Deceased residential school survivor's compensation claim overturned for lack of signature

The body overseeing the compensation process for the Indian Residential Schools Settlement Agreement has overturned an award to the family of a deceased former student after reviews last year decided that claims require the student's signature.

2018 reviews decided claims on behalf of deceased former students have to have been signed by the student

A group of female students and a nun pose in a classroom at Cross Lake Indian Residential School in Cross Lake, Man., in a February 1940 archive photo. (Library and Archives Canada)

The body overseeing the compensation process for the Indian Residential Schools Settlement Agreement has overturned an award to the family of a deceased residential school survivor because the claim application did not have his signature.

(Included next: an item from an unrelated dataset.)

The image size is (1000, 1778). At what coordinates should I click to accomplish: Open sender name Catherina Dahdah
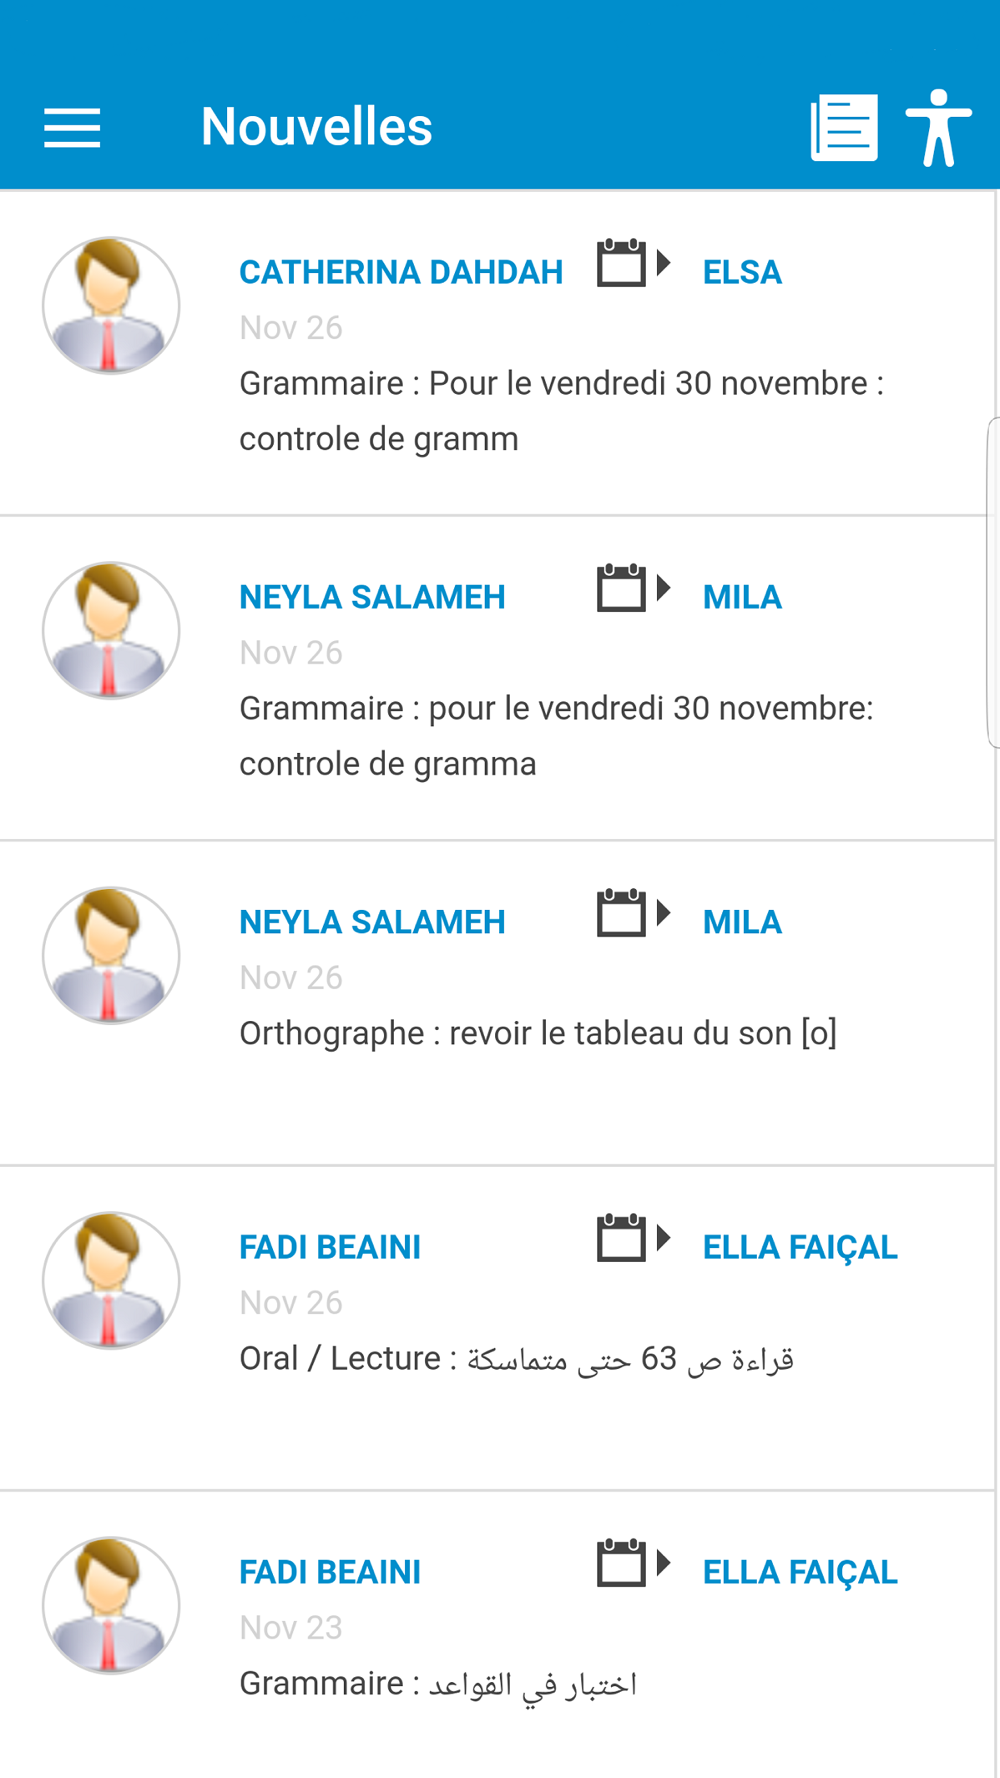coord(401,272)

The Indian Residential Schools Adjudication Secretariat oversees the Independent Assessment Process (IAP) for compensation for specific claims of physical abuse, sexual abuse, and other wrongful acts that caused serious psychological harms to former students.

On March 13, 2018, IAP adjudicator Cheryl Macdonald awarded compensation of $27,222 to a claimant for forced participation in at least two incidents of simulated intercourse during his time at a Quebec residential school.

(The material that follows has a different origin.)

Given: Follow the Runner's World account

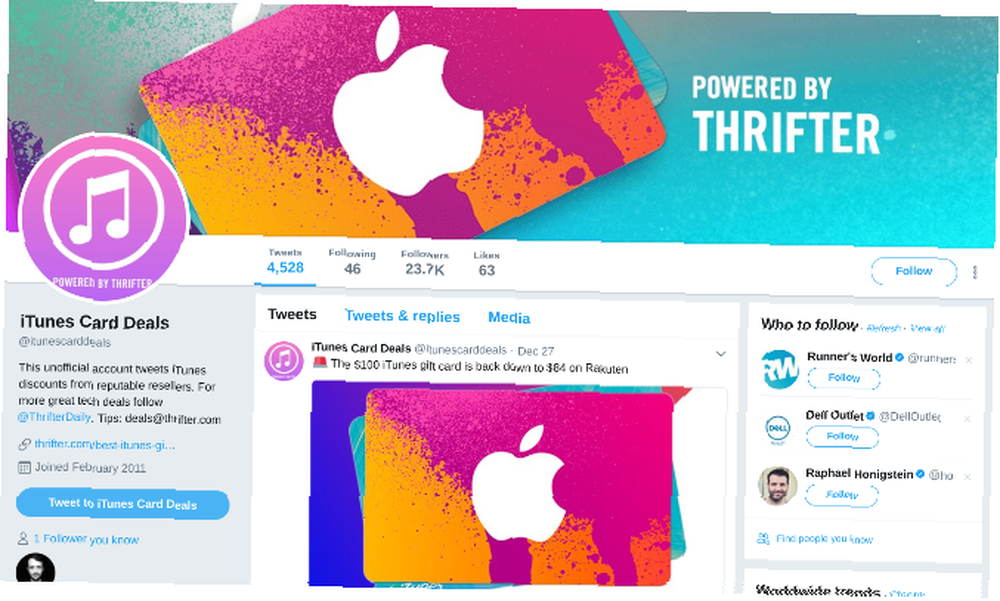Looking at the screenshot, I should tap(844, 378).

The claimant, now deceased, had opened up about sexual abuses he experienced during his school years at a healing camp. The allegations were documented and recorded by a note-taker.

"This is my greatest pain. At night I was coerced to make sexual acts," the minutes stated.

An eyewitness also corroborated the abuse with sworn evidence.

Overturned on a review

The claimant's family requested a review of Macdonald's decision, feeling that the compensation was too low.

Instead, deputy chief adjudicator Wes Marsden overturned the decision in July because the claimant had not signed an IAP application.

"The initial adjudicator did not error when considering the quantum of compensation. However, I do find that the initial adjudicator misapplied the IAP Model by awarding compensation when there was no signed IAP application from the claimant," wrote Marsden in his decision.

"It's just shocking," said David Schulze, a Montreal-based lawyer representing the claimant and his family.

"This is from the government that's always talking about reconciliation. Well, where is the reconciliation for my client?"

When the claimant's family filed the application in 2012, a letter from the secretariat stated that it would process IAP claims on behalf of deceased former students, as long as the claimant had still been alive on May 30, 2005. 

Secretariat spokesman Michael Tansey acknowledged there were conflicting decisions on the issue of whether a family member could sign an application on behalf of a deceased former student.

"The chief adjudicator resolved these conflicting IAP decisions in two estate re-review decisions, ruling that claims that are signed by estate reps versus the residential school survivor himself or herself, are generally not eligible for admission to the IAP," said Tansey.

"There may be exceptions in cases where the deceased claimant had signed an application in the Alternate Dispute Resolution (ADR) process that preceded the IAP, or testified in court proceedings."

The estate re-review decisions were issued March 27 and April 10, 2018.

Notice to counsel issued

Because there are some estate claims still being processed, the chief adjudicator issued a Notice to Counsel on Sept. 6, 2018 of the re-review decisions' requirement to have the claimant's signature.

For Schulze, the change highlights serious issues with the IAP as it winds down. The deadline for IAP applications was Sept. 19, 2012. More than 26,000 hearings have been held since 2008 and there are 161 claims remaining in progress.

"You can have a widow and you can have adult children who have sworn testimony by a witness to their late father's sexual abuse and it doesn't matter because he died after the cut-off date but he didn't live long enough to sign the claim forms," he said.

"They don't care about about compensation for people who were victims. They care about getting it over with and if a few people get denied compensation along the way, it'll help speed things up. What other conclusion can you draw from those kind of arguments?"

The office of the Minister of Crown-Indigenous Relations said the secretariat is an arms-length decision-making body that operates independently from the government of Canada.

"The chief adjudicator of the Independent Assessment Process (IAP) is an independent, court-appointed official who directs the work of the Adjudication Secretariat, and reports directly to the courts that supervise the settlement agreement," said spokesperson Jane Deeks. 

"Decisions relating to claims made under the Independent Assessment Process rest with the chief adjudicator."